Have We Reached The Limit of the Possible?

What Happens When Conquering The Impossible Becomes, Well, Impossible?

For years, athletes have used the notion of impossible as motivation. If it can't be done, that was all the more reason to try. And really, after skate legend Tony Hawk pulled off a 900 at the 1999 X-Games, for a few years running, doing the impossible became par for the action sport's course.

To this same end, Garrett MacNamara is one of a handful of the world's very best big wave riders. In 2006, he won the Billibong XXL (the Superbowl of big wave surfing) for paddling into what has been called "a Godzilla-like wave" at Maverick's, off the coast of Northern California. Longtime paddle veteran Peter Mel called it "the biggest wave ever paddled into" and not many have since disagreed. Last year, G-Mac, as he is called, and his tow-in surfing partner Keallii Mamala, took a trip to Alaska to become the first-and many argue the very last-to ride glacier-generated tsunami waves up to about 25 feet. Afterwards, when reporters asked if glacier surfing was a new surfing spin-off, MacNamara responded "I wouldn't recommend it for anyone. I won't be going back. This is not a new sport."

I was speaking to MacNamara earlier this week and we were talking about the level the sport has reached and he made a curious statement: "When it comes to what the men are doing in big wave surfing, there isn't that much more to be done. We've pretty much hit the ceiling."

"He's not wrong," said EXPN.com editor Micah Abrams, when I relayed G-Mac's comments. "On the men's side of this sport (the women still have a ways to go for claims like this)," he continued, "it's no longer about reaching new heights, it's just about finding new waves."

Which is just about the truth.
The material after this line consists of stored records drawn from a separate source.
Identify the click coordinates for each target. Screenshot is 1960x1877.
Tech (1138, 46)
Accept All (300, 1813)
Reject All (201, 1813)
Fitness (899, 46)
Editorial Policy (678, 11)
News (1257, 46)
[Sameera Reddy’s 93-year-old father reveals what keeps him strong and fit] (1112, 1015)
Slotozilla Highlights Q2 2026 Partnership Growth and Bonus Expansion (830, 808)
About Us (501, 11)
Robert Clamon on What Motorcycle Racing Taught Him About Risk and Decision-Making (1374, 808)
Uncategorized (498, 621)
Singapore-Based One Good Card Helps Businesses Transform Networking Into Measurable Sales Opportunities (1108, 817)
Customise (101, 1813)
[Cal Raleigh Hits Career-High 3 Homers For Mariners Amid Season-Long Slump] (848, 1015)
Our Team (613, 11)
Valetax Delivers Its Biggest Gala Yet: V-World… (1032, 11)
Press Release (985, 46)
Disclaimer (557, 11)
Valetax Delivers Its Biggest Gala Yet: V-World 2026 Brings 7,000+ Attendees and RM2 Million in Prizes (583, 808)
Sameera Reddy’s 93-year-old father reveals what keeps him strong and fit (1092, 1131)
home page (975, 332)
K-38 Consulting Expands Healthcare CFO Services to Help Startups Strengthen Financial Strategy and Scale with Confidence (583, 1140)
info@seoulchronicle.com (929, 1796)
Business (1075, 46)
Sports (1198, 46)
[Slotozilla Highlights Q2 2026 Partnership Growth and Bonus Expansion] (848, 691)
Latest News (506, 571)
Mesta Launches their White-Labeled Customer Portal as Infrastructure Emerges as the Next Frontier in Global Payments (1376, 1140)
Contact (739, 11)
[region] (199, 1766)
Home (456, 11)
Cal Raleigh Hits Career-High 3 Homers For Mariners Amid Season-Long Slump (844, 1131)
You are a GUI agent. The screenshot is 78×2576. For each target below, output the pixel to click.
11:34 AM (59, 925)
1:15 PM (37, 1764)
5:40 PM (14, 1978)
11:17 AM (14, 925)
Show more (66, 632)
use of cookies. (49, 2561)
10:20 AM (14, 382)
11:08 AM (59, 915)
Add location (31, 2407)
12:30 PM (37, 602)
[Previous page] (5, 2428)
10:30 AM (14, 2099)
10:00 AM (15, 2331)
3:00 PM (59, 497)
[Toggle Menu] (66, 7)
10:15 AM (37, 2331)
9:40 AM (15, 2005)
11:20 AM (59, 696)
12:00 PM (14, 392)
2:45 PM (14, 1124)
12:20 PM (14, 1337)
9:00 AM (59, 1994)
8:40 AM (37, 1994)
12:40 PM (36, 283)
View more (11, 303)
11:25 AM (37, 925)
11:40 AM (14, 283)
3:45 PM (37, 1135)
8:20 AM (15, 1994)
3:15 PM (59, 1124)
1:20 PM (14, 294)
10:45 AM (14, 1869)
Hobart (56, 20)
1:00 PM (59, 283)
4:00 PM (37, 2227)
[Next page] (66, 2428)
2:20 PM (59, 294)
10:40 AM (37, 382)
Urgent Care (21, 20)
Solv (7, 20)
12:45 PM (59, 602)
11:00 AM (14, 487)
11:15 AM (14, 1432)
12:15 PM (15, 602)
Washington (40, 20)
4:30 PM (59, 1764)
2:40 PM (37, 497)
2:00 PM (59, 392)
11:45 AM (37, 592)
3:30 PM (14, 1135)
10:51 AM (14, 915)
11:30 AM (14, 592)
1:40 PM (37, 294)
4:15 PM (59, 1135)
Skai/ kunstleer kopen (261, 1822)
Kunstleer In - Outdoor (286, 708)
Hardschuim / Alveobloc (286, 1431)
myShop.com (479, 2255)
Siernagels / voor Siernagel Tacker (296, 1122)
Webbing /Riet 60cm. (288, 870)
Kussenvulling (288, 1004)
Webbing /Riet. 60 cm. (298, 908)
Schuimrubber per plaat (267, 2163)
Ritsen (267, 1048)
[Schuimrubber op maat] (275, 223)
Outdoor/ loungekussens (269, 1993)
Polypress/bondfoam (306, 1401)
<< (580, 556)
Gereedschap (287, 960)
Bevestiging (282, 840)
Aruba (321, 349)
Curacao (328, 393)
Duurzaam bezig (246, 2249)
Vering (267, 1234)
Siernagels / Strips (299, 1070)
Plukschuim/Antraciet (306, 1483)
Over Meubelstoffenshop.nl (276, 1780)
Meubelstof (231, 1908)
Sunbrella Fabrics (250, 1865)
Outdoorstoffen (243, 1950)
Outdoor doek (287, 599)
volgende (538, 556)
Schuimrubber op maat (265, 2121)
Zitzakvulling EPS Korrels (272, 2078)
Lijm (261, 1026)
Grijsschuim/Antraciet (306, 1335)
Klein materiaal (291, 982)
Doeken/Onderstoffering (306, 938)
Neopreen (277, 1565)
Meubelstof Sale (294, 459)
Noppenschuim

Unless someone discovers a 200 foot wave breaking in some secret spot somewhere about the globe, the sport of big wave surfing has reached something of an apex.

Now this in itself may seem peculiar. After all, big wave and tow in surfing didn't really become part of the mainstream consciousness until the late 1990s. So in just about ten years we've already reached the sport's limit. But this isn't the only sport where things are trending in this direction.

Earlier this morning, I got an email from longtime Canadian ski industry veteran Steven Threndyle who was describing a recent mountain bike contest in Whistler where a Spanish contestant pulled off a double back-flip that absolutely demolished the entire competition. Meaning no one there could come close to that trick and no one even wanted to try.

I'm not saying a double back flip is the ultimate in mountain biking tricks, but I am saying that we are starting to head towards a direction where adrenaline sports and the basic laws of physics are working against one another. This is an entirely strange idea in the land of things extreme-that there might, in fact, be a glass ceiling and that some of our competitors are actually starting to reach it.

Why this is interesting here is that the notion of ‘impossible' has long been an anathema to athletes. In fact, Adidas ran an ad campaign not too long ago with the tag line "impossible is nothing." But, as it turns out, the athletes themselves are starting to disagree.

It used to be that the impossible we're talking about was akin to Bannister breaking the four minute mile or Yeager flying through the sound barrier-more mental blocks built on superstition than actual physical limits.

But this newer version seems to be more in line with changing the rate of falling objects from thirty-two feet per second per second-which is the fundamental law of gravity atop the planet earth.

What this seems to mean is that the impossible we're now scratching at often comes with death as the consequence of success-meaning we've hit a real limit. What strikes me as interesting is how this is going to affect athletic motivation. For the first time in sporting history, we may have arrived at a place where "no" actually means "no" and how the athletes react and what happens next will be anyone's guess.